A Russian Parks Program Creates Over 350 Public Spaces and Nurtures Local Design Talent
Costing less than glitzier parks in Moscow, the Tatarstan initiative is revivifying the local design and manufacturing bases with a "teach a man to fish" approach.
In places without an established design force, there have historically been two opposing approaches at play: hire experts from abroad or nurture a local design community, a la “give a man a fish or teach him how to fish.” In the Russian republic of Tatarstan, located at the intersection between Europe and Asia, a recent Public Spaces Development Program has created over 350 parks in five years—by choosing the latter approach.

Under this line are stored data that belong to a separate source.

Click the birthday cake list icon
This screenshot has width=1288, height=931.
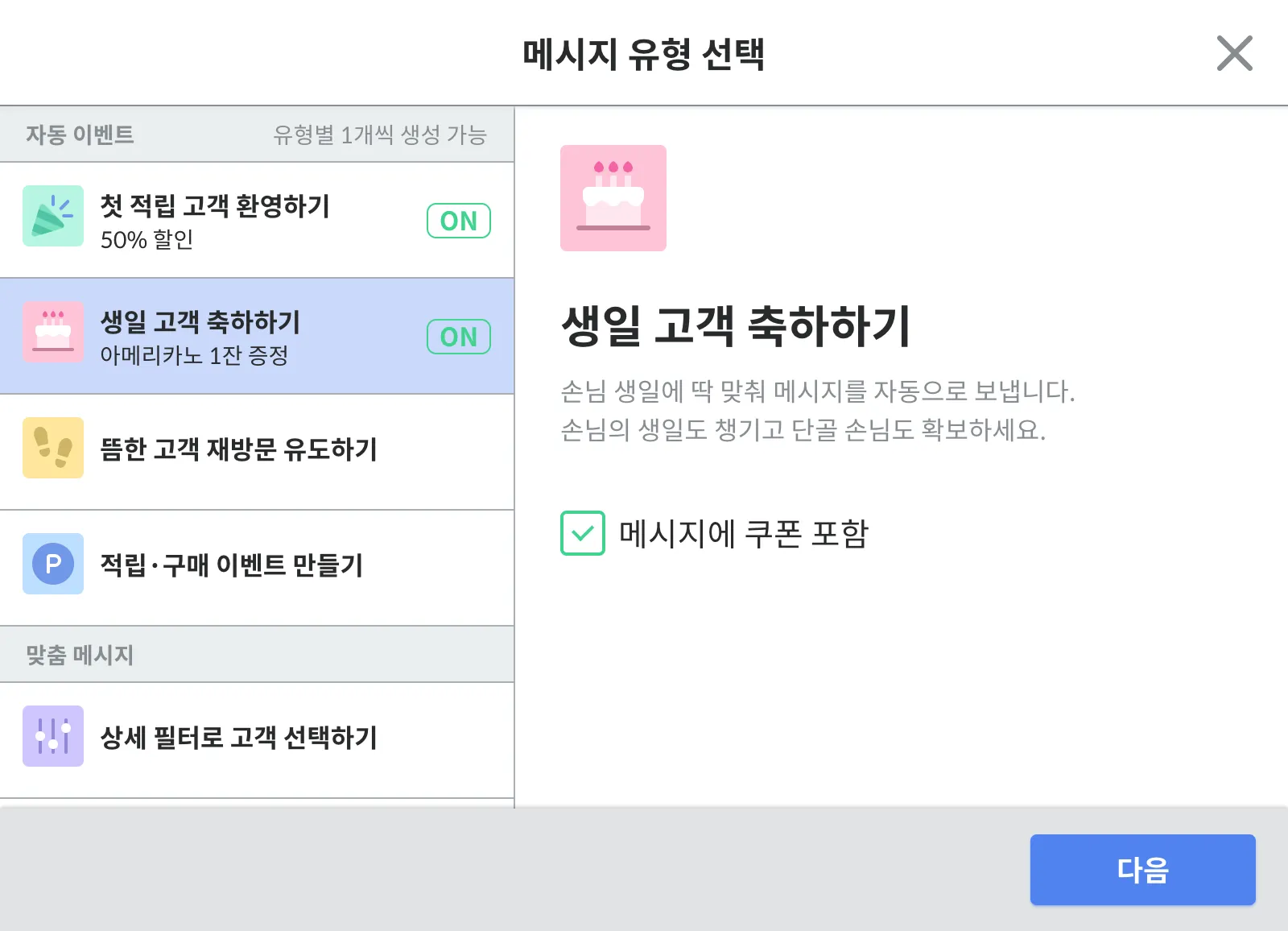[53, 332]
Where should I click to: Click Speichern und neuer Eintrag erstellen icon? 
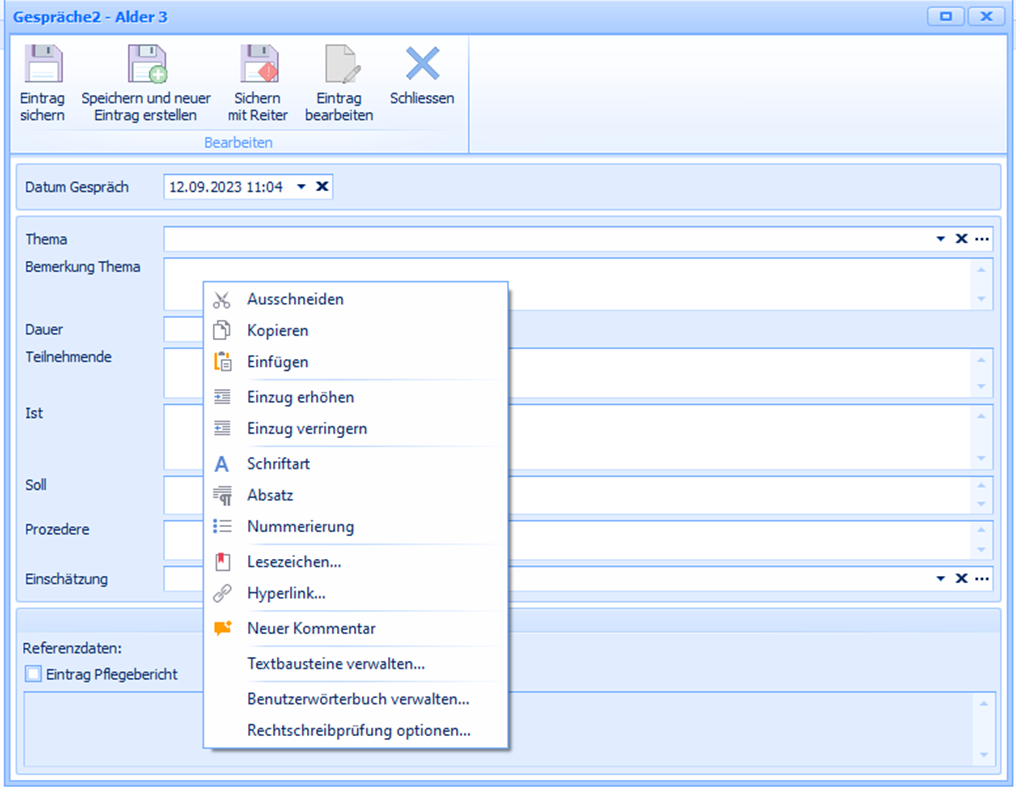tap(146, 65)
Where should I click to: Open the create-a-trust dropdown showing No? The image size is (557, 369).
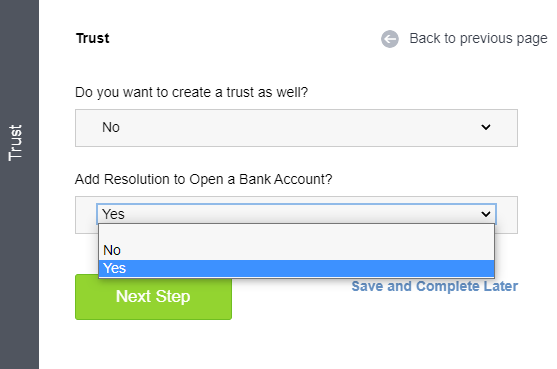pyautogui.click(x=296, y=128)
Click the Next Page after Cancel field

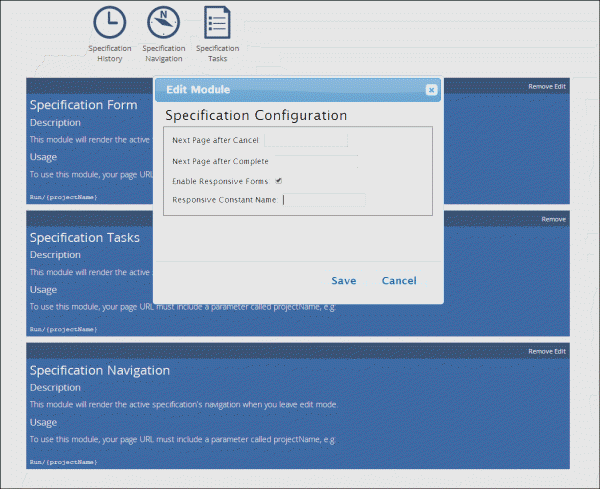(x=306, y=140)
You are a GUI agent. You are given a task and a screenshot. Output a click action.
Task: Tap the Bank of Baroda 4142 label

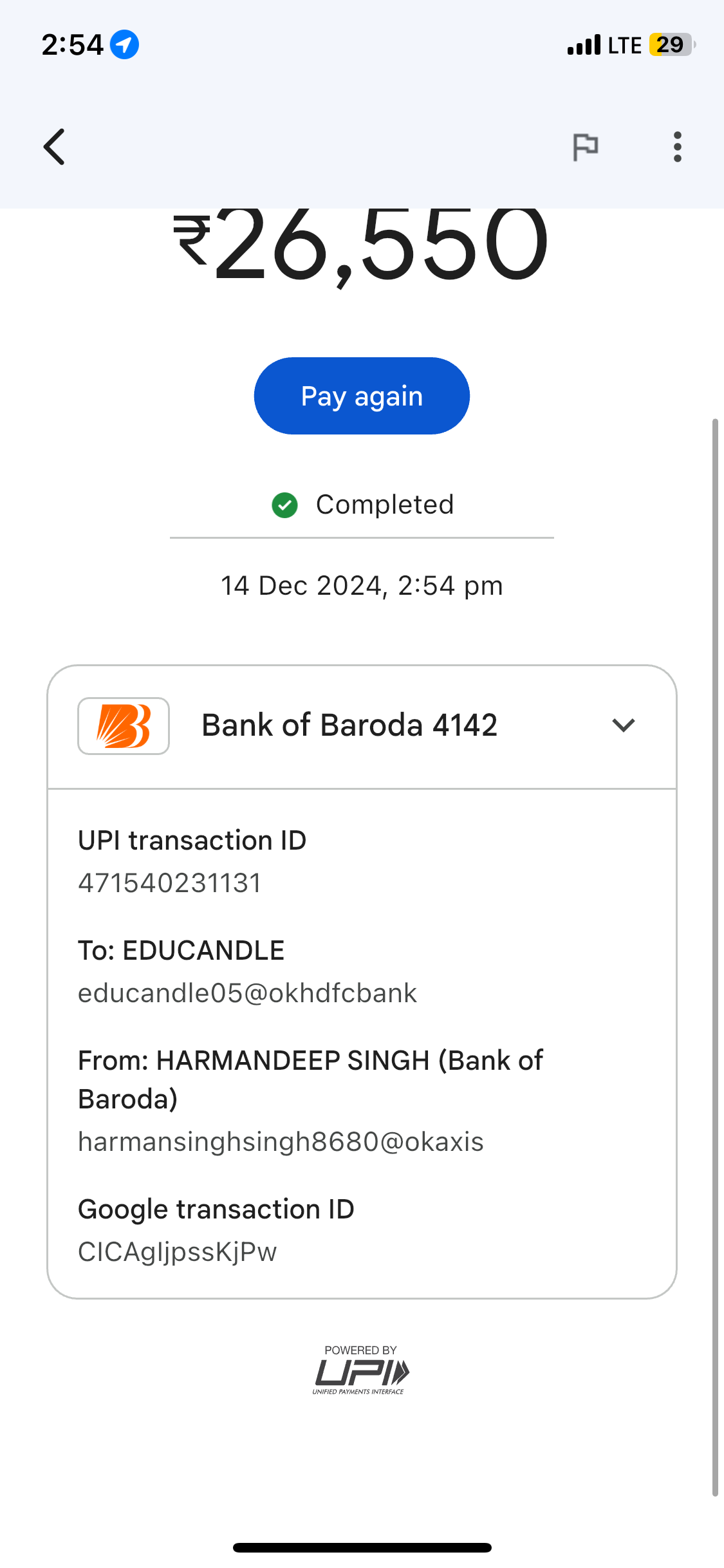(349, 725)
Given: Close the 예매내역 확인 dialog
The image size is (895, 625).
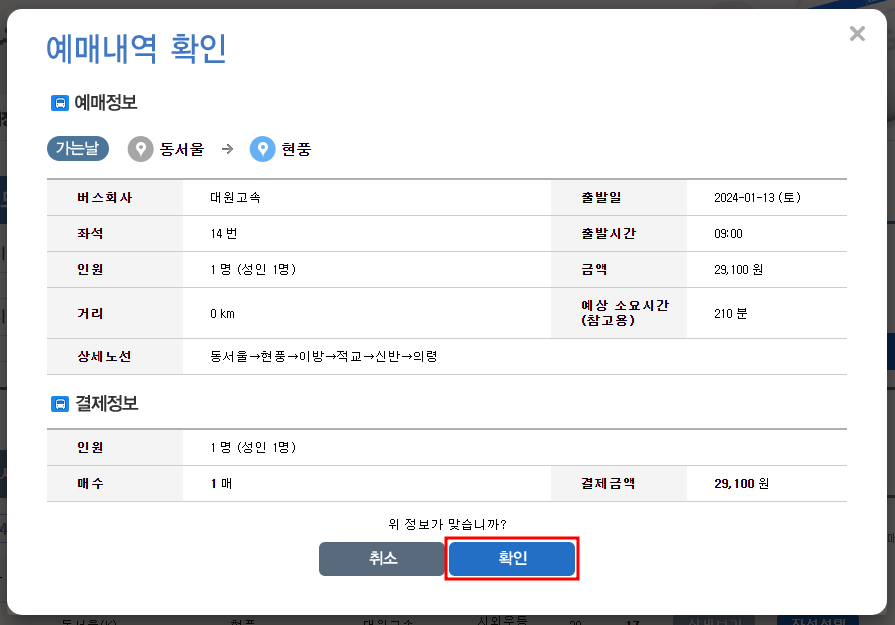Looking at the screenshot, I should pyautogui.click(x=857, y=33).

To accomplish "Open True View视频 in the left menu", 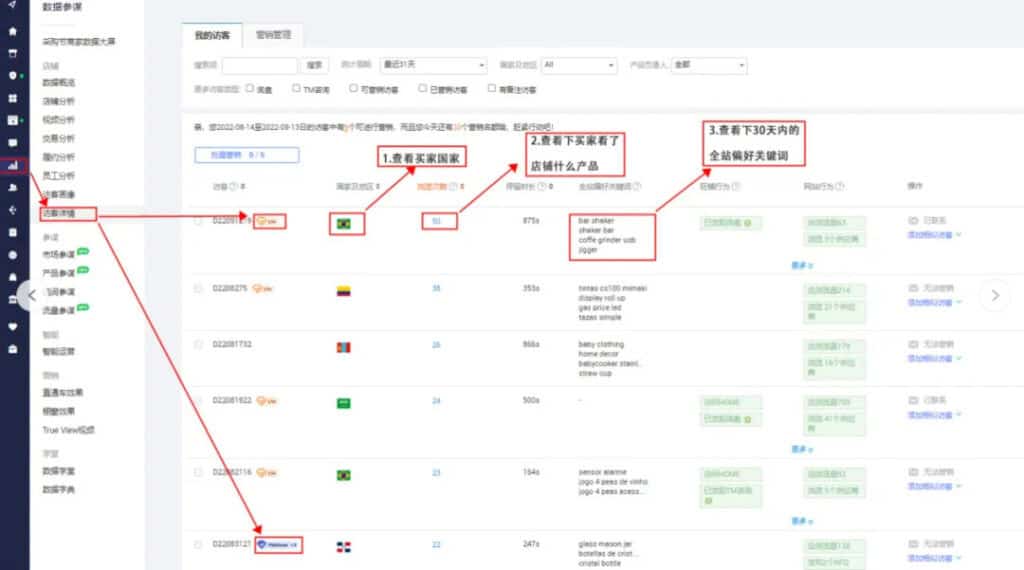I will point(68,430).
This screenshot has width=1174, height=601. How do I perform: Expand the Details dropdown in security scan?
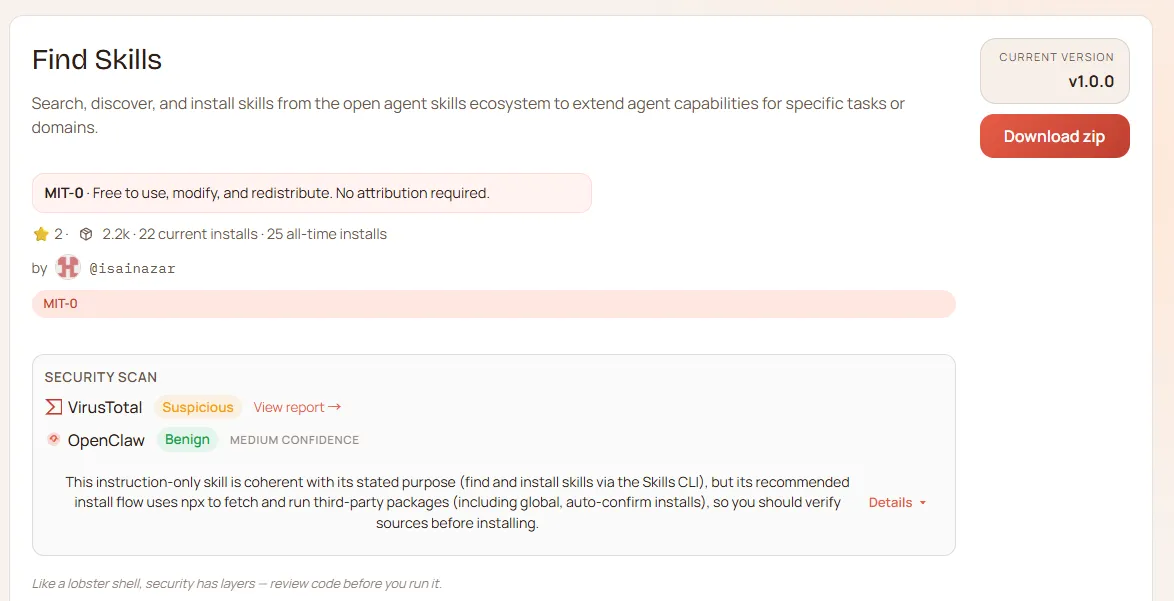point(897,502)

The program, which is one of six recipients of the 2019 Aga Khan Award for Architecture, is led by 29-year old Natalia Fishman-Bekmambetova, whose experience as an advisor in Moscow’s Gorky Park rehabilitation caught the attention of the President of Tatarstan in 2015. Almost five years later, the program has set a new standard for design processes in the country with its endeavor to involve not only local architects but also the local community.
“What we’ve managed to achieve is a totally new model of relationship between the state and the people because we managed to make our people the actual client,” says Fishman-Bekmambetova. “With participation, you minimize the probability of failure.”
Ironically, the program began with a failure, when a century-old weeping willow was cut down in the capital city of Kazan’s Uritsky Park. This was in 2015, and Fishman-Bekmambetova’s team had unknowingly ripped off a beloved landmark tree, leaving locals in dismay. But the team has learned from their mistakes. Ever since, the local community has been involved in the design process through consultations and workshops. In fact, it is now mandatory to involve citizens in the development of public space that receives federal funding in all Russian cities.
All told, about 28 public spaces have been created in Kazan, and over 300 more in cities, town, and villages spread around the republic. Mind-blowingly, this entire initiative has come at half the cost of DS+R’s Zaryadye Park in Moscow (the park’s final budget reportedly reached $433.3 million). “It is very expensive and it is very inefficient to invite professionals from outside,” notes Fishman-Bekmambetova.
To train local creatives, she set up ArchDesant, an architectural bureau that was incorporated into the Public Space Program. From this office, ten independent practices emerged, with architects averaging 25 years old. Rich with specific know-how in designing public spaces and parks, some of these practices took the lead on parks across the Republic, like Kazan’s White Flowers park, designed by Project Group 8.
But “choosing local” didn’t stop with selecting architects. The approach also helped grow the local manufacturing industry from a handful of manufacturers to almost 40 today; and using locally sourced materials helped cut down on import costs, not to mention carbon emissions.
The impact, of course, is more than environmental. In the town of Laishevo, ArchDesant designed a 9-hectare landscaped beach that is one of only four ADA-accessible beaches in Russia (two of which are in Tatarstan). Meanwhile, in the town of Tyulyachi, a wooden pedestrian bridge was built to provide a safe route for schoolchildren in high tide season.
After Kazan’s Gorkinskо-Ometyevsky forest renovation was complete, the price of real estate nearby went up by 17 percent, says Fishman-Bekmambetova: “This is an economic stimulus for private developers to invest in public spaces.” Still, this program was largely funded by the Tatarstan government, along with support from oil and petrochemical companies, smaller businesses and, as of 2017, the Russian Federation.
All throughout the parks, the approach remains consistent: landscaped embankments, public art commissions, contemporary playgrounds, and cultural pavilions. But most of all, the Public Space Development Program shows a long-overdue ambition that counters the earlier, Soviet-Union trend toward private ownership and refocuses priorities on humble yet quality public spaces.